Brief:
Every line of the entries below that mentions "Enough" is to be copied out.

Task input:

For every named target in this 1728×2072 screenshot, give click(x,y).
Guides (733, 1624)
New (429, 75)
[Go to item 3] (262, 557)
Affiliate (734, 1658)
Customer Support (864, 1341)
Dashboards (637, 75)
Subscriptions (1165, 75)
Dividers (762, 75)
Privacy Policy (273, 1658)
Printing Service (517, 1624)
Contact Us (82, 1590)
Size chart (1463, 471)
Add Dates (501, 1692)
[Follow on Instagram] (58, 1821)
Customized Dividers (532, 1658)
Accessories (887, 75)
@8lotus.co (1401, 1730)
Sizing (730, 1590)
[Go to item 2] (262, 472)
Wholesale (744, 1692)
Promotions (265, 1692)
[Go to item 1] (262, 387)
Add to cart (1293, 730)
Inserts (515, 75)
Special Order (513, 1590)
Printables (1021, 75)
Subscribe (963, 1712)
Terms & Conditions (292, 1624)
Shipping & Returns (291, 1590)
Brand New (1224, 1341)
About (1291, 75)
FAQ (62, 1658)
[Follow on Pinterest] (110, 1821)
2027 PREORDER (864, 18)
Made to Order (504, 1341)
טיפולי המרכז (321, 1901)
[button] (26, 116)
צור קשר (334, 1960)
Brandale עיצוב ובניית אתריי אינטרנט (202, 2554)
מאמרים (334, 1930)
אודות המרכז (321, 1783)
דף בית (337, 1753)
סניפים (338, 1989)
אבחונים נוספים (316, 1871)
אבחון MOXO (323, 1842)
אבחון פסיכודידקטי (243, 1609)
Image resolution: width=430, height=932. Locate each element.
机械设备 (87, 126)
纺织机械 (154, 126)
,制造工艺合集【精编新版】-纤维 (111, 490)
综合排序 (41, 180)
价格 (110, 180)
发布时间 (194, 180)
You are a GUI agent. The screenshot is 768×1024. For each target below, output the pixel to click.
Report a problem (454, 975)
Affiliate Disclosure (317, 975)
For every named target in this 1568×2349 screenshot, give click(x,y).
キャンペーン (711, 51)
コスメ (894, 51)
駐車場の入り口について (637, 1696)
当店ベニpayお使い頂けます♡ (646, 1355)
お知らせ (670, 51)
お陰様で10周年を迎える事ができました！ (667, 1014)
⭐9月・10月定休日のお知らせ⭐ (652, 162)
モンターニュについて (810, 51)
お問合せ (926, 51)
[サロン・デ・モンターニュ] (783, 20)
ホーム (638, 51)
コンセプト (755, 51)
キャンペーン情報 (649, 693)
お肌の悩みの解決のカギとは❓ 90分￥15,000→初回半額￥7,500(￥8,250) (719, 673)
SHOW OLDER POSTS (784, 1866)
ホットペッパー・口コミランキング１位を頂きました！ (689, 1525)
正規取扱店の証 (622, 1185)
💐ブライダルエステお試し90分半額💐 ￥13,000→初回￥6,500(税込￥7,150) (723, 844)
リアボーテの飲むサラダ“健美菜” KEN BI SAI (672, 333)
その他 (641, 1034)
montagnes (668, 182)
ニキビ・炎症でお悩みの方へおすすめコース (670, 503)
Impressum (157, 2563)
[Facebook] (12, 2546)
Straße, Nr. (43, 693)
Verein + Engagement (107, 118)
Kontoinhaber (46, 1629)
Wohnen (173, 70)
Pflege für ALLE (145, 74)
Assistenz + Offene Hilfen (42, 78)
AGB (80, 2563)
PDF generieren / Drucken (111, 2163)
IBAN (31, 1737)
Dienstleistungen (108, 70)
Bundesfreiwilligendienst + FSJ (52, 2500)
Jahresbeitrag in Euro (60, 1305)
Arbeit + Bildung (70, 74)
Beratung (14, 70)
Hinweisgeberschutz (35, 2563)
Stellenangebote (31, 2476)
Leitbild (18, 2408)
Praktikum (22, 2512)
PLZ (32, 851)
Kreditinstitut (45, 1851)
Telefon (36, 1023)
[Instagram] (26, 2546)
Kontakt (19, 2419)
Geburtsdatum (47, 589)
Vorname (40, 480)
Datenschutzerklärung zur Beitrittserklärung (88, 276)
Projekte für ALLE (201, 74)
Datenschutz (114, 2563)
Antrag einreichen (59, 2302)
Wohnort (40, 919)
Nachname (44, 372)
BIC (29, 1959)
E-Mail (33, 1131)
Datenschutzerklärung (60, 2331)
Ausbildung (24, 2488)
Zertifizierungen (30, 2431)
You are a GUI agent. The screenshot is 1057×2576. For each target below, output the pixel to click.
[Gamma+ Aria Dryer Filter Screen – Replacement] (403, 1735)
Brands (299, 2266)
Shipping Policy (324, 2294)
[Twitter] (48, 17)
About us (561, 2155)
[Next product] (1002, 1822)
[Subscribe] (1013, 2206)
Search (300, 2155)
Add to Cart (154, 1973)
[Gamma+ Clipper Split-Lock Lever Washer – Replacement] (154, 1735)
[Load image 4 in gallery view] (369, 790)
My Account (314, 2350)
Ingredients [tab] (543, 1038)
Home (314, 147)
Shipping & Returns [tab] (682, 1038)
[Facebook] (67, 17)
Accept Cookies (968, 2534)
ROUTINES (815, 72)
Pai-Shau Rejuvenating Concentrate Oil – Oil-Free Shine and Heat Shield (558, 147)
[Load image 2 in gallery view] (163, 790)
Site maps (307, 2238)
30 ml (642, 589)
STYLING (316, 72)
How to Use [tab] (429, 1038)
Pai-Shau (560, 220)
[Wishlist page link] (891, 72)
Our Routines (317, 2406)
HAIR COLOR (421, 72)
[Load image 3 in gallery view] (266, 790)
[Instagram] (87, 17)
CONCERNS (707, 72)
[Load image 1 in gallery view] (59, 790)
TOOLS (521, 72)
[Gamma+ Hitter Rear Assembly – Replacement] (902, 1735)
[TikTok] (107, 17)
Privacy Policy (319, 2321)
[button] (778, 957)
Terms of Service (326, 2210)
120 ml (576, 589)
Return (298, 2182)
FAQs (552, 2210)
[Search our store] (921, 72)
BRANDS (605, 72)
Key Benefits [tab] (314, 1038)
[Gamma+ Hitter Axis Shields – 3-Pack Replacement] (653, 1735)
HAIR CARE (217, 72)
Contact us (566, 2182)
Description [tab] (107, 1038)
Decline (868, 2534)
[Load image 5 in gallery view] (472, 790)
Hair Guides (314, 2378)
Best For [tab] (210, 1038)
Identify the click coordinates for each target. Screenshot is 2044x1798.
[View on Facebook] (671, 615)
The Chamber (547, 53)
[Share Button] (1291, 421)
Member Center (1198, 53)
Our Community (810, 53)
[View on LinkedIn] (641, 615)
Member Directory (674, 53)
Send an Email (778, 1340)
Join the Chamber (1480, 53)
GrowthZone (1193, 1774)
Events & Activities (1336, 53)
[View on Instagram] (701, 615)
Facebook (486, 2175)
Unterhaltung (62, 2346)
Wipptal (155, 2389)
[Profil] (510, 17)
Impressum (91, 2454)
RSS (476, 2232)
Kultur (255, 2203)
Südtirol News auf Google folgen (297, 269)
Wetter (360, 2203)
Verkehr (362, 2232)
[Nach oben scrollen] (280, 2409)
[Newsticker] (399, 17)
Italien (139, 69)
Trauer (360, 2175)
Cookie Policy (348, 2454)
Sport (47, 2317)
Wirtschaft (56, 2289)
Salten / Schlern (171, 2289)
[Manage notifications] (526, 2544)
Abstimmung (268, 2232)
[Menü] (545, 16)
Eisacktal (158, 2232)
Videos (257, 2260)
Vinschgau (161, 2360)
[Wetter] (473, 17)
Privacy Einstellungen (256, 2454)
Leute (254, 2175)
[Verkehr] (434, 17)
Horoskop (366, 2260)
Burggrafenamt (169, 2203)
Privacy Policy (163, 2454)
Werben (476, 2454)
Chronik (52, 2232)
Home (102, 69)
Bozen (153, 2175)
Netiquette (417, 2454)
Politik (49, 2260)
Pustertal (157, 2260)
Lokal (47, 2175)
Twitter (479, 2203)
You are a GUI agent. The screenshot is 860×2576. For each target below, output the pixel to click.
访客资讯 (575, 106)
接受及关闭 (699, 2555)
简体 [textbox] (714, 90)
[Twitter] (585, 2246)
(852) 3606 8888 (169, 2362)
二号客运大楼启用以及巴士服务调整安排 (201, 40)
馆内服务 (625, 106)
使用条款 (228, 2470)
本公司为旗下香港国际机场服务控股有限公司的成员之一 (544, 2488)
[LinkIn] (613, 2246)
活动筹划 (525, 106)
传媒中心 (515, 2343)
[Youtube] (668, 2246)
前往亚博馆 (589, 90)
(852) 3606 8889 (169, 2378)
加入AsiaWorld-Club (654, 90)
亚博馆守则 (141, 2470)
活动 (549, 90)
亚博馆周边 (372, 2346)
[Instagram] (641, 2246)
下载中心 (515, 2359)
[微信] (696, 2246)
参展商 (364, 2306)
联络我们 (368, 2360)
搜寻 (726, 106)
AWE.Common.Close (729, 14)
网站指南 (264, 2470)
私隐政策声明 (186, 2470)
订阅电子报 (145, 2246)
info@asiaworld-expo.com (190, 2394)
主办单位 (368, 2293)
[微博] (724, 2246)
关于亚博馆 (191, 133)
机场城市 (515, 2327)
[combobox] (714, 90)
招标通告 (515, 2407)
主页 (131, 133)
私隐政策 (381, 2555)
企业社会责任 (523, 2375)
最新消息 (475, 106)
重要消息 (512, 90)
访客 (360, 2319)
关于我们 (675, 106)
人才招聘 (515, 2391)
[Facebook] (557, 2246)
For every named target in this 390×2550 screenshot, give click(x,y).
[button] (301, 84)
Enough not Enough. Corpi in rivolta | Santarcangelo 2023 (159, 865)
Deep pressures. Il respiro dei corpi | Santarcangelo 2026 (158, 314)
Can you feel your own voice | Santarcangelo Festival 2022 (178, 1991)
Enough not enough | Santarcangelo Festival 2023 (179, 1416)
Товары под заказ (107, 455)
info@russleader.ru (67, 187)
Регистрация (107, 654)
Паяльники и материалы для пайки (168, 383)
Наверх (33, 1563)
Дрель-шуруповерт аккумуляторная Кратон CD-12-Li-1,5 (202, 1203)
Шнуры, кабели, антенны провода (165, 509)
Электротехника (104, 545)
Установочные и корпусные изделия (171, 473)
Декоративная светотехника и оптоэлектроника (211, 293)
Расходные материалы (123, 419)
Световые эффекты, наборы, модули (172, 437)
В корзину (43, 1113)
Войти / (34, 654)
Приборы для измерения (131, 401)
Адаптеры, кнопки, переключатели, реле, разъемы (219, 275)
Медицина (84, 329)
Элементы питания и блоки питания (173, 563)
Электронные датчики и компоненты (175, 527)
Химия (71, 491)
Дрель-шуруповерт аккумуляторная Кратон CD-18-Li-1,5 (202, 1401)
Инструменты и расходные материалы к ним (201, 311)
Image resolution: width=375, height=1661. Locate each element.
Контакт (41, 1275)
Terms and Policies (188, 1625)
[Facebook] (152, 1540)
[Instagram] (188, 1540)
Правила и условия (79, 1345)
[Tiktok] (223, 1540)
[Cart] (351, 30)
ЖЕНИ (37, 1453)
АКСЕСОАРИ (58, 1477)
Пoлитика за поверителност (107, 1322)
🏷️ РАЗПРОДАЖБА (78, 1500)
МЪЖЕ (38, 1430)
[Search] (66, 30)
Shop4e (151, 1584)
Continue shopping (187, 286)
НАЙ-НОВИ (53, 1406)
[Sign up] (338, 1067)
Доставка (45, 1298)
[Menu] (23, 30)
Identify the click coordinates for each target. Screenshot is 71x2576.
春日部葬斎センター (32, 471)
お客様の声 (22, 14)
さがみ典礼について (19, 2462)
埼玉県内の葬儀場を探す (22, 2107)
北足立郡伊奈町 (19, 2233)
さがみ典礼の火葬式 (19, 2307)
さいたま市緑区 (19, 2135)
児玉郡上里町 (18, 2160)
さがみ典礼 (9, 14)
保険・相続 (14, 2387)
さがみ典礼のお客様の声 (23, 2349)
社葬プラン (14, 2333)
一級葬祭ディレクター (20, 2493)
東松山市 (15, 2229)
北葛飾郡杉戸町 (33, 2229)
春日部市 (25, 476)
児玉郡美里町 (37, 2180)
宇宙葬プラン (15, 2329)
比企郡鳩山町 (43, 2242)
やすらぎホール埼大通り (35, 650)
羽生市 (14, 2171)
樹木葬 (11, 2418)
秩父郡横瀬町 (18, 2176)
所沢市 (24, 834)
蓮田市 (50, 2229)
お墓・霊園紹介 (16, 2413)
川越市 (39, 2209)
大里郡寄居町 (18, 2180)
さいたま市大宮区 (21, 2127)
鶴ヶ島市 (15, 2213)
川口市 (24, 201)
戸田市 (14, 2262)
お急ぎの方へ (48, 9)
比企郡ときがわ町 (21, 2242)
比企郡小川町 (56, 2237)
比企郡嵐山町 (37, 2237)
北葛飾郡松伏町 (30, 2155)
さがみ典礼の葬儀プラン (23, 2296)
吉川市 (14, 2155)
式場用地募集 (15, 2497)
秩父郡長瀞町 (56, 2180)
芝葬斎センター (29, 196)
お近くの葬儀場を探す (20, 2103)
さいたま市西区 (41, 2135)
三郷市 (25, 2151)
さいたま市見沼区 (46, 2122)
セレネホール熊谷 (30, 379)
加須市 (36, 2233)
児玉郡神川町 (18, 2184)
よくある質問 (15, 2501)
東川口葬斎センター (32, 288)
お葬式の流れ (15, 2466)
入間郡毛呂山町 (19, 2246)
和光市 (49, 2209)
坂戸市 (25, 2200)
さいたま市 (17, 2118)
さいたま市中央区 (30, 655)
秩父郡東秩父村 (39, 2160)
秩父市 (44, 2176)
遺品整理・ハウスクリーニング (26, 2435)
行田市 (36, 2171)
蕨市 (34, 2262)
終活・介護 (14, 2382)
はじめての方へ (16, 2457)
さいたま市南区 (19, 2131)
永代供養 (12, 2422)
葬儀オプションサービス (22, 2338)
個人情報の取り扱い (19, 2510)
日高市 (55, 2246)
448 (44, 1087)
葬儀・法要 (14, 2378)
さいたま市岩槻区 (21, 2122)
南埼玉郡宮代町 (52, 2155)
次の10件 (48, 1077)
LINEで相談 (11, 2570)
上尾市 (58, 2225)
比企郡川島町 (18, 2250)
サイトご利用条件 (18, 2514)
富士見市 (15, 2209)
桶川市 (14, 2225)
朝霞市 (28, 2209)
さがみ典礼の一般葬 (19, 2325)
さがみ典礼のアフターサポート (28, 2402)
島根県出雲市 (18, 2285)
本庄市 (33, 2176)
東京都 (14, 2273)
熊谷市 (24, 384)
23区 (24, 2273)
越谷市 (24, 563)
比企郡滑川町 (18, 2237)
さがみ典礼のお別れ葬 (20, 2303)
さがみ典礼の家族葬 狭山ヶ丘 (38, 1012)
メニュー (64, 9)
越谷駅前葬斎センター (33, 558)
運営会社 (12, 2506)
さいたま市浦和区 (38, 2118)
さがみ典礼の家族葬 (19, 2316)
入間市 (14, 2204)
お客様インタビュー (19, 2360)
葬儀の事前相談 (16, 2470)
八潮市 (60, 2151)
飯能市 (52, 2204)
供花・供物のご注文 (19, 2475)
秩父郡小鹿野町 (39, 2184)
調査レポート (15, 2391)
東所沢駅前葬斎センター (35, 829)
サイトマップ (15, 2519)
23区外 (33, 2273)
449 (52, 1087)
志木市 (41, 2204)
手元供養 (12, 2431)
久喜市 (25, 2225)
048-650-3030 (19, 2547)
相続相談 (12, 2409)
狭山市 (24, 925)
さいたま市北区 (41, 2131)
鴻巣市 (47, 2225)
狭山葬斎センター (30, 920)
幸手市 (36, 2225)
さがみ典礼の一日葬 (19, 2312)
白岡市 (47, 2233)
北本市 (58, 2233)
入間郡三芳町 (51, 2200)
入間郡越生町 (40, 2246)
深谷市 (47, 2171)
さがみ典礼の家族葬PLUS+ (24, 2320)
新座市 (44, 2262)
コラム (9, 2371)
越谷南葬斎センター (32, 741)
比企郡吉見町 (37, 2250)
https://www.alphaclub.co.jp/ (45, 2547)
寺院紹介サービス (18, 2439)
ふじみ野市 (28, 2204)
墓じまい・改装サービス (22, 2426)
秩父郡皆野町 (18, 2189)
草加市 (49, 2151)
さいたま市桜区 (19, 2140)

Expected answer:
Enough not Enough. Corpi in rivolta | Santarcangelo 2023 (159, 865)
Enough not enough | Santarcangelo Festival 2023 (179, 1416)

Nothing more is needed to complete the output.